Lorsque Christopher Hitchens a appris qu’il faisait l’objet d’une nécrologie écrite prématurément au début de 2007, il a décidé de rédiger une autobiographie avant que la preuve corrigée n’arrive. Le livre est arrivé rapidement dans la foulée de sa tirade anti-théiste à succès, Dieu n’est pas grand: Comment la Religion Empoisonne tout. Débordant de l’éloquence habituelle de Hitchens, d’une certitude morale immuable et d’un esprit désinvolte, l’autobiographie a été un succès instantané.
Le 8 juin 2010, alors qu’il devait doubler le Daily Show et le 92nd Street Y, Hitchens s’est réveillé pour constater qu’il respirait à peine. Des semaines plus tard, le diagnostic était en: Hitchens avait un cancer de l’œsophage de stade quatre. Comme l’auteur aimait le dire, il n’y avait pas de cinquième étape.
Pendant les 19 mois suivants, Hitchens attaqua la vie avec un abandon furieux et provocateur. Bien qu’il ait subi de nombreux traitements débilitants, ses polémiques incendiaires dans Slate se sont poursuivies, tout comme ses conférences prolifiques. Dans ses dernières semaines, à la dérive entre la conscience fragile et la stupeur induite par la morphine, il a composé un essai incisif sur G.K. Chesterton, dont il a grondé le biographe pour avoir mal interprété certains aspects du caractère de l’homme. C’est pendant cette période qu’il écrit son dernier livre.

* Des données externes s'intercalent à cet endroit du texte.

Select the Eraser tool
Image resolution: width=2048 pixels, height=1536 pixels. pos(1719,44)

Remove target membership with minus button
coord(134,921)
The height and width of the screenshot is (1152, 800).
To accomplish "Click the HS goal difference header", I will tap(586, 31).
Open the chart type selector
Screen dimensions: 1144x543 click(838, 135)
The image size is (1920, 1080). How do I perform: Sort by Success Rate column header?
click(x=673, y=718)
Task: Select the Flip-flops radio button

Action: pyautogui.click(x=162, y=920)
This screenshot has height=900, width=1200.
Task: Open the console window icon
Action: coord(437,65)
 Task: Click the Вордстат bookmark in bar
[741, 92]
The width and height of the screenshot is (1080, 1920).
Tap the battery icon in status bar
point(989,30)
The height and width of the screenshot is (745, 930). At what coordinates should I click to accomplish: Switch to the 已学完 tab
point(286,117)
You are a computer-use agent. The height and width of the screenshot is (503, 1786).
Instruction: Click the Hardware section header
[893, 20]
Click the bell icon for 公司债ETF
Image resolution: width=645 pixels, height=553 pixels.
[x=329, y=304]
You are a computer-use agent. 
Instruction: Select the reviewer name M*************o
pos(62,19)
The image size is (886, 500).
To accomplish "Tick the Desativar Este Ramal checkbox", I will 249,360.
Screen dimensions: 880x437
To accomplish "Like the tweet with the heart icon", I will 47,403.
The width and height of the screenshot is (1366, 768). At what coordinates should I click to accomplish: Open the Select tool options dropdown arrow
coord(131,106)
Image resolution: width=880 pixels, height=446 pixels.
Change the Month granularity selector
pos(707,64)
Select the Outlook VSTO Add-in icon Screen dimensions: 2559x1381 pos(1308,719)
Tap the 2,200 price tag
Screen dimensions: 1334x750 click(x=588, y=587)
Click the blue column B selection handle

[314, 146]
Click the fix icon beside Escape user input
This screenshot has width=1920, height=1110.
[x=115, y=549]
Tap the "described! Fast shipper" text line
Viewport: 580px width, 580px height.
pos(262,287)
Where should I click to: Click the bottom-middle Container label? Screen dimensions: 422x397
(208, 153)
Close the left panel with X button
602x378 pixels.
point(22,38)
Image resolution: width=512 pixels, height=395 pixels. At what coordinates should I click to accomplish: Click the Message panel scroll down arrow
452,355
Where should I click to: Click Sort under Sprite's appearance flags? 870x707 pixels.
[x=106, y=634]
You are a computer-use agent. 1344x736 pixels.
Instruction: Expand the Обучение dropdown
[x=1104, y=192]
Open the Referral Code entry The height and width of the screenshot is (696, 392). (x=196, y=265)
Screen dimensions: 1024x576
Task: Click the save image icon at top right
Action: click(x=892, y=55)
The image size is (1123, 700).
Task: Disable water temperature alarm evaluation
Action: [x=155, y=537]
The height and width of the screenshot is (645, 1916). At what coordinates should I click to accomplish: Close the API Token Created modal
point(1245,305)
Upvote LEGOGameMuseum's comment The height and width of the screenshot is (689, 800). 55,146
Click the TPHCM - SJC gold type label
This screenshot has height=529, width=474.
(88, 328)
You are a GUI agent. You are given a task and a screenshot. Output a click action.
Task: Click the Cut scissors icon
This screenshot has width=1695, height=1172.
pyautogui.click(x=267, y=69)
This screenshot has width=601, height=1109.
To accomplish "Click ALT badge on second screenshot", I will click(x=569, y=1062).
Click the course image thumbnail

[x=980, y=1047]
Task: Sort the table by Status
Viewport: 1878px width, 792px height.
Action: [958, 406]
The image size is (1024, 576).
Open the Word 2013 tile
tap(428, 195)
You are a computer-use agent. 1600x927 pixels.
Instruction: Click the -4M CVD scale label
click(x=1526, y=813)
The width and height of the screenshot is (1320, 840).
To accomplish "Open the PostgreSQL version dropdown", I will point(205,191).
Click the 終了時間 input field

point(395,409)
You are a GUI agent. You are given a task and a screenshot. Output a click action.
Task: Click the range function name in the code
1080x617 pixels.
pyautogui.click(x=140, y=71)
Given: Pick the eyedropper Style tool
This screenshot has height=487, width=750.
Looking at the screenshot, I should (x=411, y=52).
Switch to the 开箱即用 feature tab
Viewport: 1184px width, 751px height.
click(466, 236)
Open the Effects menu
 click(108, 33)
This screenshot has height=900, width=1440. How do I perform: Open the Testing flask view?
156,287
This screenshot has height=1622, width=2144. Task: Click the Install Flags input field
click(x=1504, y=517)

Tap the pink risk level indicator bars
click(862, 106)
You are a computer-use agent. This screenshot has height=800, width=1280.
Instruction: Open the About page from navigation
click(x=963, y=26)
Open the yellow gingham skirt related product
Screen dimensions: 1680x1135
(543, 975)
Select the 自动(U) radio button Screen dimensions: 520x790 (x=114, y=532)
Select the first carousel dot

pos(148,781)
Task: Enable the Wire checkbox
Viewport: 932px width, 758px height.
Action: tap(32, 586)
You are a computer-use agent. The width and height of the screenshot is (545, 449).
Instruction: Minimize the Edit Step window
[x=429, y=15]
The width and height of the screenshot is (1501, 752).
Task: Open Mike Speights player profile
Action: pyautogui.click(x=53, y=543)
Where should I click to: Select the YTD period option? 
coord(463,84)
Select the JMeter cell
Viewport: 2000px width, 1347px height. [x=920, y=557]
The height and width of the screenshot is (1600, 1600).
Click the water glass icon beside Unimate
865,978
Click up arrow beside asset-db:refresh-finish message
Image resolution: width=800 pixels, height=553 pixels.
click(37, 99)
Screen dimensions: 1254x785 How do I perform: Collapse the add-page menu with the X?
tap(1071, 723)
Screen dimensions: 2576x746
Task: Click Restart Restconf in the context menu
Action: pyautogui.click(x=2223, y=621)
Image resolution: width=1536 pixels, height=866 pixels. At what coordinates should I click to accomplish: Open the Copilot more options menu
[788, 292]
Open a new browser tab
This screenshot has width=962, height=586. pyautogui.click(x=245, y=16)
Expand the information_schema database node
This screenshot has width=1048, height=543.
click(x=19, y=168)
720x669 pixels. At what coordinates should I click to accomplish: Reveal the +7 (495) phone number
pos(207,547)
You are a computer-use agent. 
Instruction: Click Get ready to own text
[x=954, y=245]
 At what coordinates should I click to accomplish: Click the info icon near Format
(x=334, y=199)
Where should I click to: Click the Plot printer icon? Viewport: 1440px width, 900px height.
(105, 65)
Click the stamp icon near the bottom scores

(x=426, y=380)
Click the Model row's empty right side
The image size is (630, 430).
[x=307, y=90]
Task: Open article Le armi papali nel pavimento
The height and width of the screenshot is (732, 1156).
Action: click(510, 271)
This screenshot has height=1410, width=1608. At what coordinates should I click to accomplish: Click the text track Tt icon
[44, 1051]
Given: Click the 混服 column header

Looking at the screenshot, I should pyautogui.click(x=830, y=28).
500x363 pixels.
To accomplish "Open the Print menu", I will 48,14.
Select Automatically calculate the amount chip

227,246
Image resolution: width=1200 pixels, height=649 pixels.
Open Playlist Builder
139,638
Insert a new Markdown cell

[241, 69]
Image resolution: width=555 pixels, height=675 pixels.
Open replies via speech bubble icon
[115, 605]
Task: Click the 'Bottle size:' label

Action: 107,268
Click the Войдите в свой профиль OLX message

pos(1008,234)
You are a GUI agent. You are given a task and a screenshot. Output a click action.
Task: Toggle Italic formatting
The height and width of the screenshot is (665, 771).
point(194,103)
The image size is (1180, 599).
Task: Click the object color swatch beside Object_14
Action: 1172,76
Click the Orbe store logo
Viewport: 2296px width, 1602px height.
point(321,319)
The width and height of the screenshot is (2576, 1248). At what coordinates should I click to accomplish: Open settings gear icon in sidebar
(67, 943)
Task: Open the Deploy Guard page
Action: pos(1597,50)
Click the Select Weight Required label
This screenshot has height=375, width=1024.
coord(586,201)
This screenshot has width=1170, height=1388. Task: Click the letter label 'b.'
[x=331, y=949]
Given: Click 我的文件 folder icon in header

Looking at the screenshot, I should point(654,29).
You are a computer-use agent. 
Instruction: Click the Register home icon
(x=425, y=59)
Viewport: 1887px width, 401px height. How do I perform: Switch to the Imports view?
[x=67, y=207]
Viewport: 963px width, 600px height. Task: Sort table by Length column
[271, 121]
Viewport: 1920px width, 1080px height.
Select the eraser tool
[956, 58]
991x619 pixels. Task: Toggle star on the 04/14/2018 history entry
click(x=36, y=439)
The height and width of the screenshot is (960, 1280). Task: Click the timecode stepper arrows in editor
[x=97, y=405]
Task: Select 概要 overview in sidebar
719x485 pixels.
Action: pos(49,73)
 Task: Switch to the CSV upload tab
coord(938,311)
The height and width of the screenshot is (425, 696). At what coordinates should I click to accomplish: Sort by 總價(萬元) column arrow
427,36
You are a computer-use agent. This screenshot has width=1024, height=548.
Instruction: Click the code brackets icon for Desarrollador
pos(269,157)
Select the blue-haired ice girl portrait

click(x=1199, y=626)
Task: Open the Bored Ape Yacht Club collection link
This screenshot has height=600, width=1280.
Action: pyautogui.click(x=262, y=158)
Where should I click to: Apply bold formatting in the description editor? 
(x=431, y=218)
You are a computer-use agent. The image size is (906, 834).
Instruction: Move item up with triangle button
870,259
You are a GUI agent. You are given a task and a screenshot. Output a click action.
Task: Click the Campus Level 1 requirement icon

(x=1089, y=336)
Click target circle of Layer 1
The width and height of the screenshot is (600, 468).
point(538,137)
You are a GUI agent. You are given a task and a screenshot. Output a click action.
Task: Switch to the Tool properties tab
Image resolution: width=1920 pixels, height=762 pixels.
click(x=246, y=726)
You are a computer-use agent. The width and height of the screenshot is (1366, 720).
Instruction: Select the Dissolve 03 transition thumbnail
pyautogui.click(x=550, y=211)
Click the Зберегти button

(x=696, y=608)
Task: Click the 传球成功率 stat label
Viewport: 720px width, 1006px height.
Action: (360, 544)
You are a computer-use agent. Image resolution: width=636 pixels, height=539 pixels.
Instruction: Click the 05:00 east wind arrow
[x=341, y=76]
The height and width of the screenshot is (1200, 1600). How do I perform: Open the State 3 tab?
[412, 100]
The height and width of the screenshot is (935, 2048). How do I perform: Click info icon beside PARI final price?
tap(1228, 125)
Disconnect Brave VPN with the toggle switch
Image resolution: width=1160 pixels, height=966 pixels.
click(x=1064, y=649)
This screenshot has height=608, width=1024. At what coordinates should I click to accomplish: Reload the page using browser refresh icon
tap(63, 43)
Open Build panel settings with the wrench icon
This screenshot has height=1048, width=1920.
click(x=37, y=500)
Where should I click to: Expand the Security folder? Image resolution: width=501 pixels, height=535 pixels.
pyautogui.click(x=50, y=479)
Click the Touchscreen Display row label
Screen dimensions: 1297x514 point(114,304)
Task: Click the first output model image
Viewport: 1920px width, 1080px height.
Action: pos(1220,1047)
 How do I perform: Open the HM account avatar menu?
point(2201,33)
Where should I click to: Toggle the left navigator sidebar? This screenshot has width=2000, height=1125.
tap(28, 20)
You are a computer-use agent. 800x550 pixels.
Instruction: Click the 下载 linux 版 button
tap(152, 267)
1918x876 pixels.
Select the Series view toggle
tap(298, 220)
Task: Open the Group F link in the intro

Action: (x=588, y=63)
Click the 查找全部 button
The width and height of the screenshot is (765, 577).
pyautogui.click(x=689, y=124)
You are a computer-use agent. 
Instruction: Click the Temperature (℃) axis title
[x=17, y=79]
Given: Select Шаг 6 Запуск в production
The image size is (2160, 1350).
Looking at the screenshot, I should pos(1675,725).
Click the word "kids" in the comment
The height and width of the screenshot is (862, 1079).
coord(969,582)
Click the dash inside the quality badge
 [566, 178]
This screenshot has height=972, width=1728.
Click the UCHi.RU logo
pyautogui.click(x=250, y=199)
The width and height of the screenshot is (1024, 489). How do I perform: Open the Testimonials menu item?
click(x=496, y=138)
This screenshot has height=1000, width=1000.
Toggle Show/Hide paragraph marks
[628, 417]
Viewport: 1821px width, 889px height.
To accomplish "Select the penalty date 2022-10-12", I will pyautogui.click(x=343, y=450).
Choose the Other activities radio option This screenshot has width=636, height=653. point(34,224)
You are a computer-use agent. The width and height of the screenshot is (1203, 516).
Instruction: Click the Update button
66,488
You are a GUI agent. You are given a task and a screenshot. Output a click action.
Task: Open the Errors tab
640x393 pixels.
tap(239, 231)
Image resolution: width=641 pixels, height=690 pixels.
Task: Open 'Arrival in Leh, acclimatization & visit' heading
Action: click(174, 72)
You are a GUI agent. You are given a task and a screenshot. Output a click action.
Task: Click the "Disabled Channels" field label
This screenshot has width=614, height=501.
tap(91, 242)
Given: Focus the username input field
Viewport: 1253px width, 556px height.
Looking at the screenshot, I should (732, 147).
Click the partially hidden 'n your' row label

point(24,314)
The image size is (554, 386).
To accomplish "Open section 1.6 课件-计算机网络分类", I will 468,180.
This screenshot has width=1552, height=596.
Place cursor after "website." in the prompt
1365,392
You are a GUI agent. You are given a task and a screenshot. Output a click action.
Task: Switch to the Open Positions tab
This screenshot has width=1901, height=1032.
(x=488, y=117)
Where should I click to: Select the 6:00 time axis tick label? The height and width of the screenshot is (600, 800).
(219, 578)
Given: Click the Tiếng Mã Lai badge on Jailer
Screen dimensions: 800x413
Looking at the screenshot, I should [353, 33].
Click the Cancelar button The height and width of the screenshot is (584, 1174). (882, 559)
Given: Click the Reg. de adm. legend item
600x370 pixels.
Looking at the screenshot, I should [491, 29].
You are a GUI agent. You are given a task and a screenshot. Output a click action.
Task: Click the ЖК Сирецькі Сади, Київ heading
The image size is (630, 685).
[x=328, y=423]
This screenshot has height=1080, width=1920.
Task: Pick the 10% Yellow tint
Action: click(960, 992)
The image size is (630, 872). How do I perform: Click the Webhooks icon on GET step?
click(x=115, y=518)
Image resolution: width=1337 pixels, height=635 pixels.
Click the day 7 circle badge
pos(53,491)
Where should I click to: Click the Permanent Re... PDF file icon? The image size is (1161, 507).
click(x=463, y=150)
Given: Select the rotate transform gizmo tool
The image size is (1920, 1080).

La mortalité ne ressemble à aucun des écrits précédents de Hitchens. Dans ses travaux antérieurs, Hitchens a livré de belles analyses avec une confiance écrasante, allant des invectives contre Mère Teresa aux examens détaillés de George Orwell et Thomas Jefferson. Dans Mortality, une distillation des pensées mourantes de Hitchens et des observations vaguement regroupées en chapitres, l’écriture semble moins ancrée. Il n’y a aucun sens de cet esprit manquant dans les chapitres centrés sur la religion ou la torture; les contemplations de ce vieux mensonge, « Ce qui ne vous tue pas vous rend plus fort », ainsi que l’étiquette du cancer, témoignent cependant d’une rare impuissance face à son assurance caractéristique. Ce cliquetis dans l’armure stoïcienne est précisément ce qui rend si émouvants les chapitres personnels, comme celui où l’auteur déplore la perte de sa voix. Le dernier chapitre est particulièrement pénible, qui consiste en ses notes personnelles fragmentaires — on ne peut s’empêcher d’imaginer l’auteur en déclin au milieu d’un réseau d’IV, se démenant pour écrire ses dernières pensées.
Néanmoins, la mortalité est remplie de la perspicacité à laquelle les lecteurs de Hitchens en sont venus à s’attendre. Les écrivains les plus perspicaces ont tendance à passer du spécifique au général, et Hitchens remplit ses pages d’observations qui utilisent le personnel immédiat pour glaner quelque chose de plus large. Sa longue discussion sur son propre traitement médical ne confine jamais au solipsisme et semble en grande partie formulée pour souligner l’insensé affolant de ceux qui font obstacle à certaines recherches médicales. Alors que les récits fraternels de cancers similaires, tels que celui écrit par le chroniqueur britannique John Diamond (the laudably honest C: Because Lâches Get Cancer Too) optent pour un récit, Hitchens refuse de raconter une histoire — il a trop d’idées pour se limiter à un arc narratif.
Bien que sa nécrologie ait été publiée le 15 décembre 2011, Hitchens s’est toujours efforcé d’écrire comme s’il devait être lu à titre posthume. Avec Mortality, le premier livre publié après sa mort, Hitchens montre encore ce que son ami proche Ian McEwan appelle son « esprit Rolls-Royce » — c’est juste qu’il est soudainement devenu plus humain.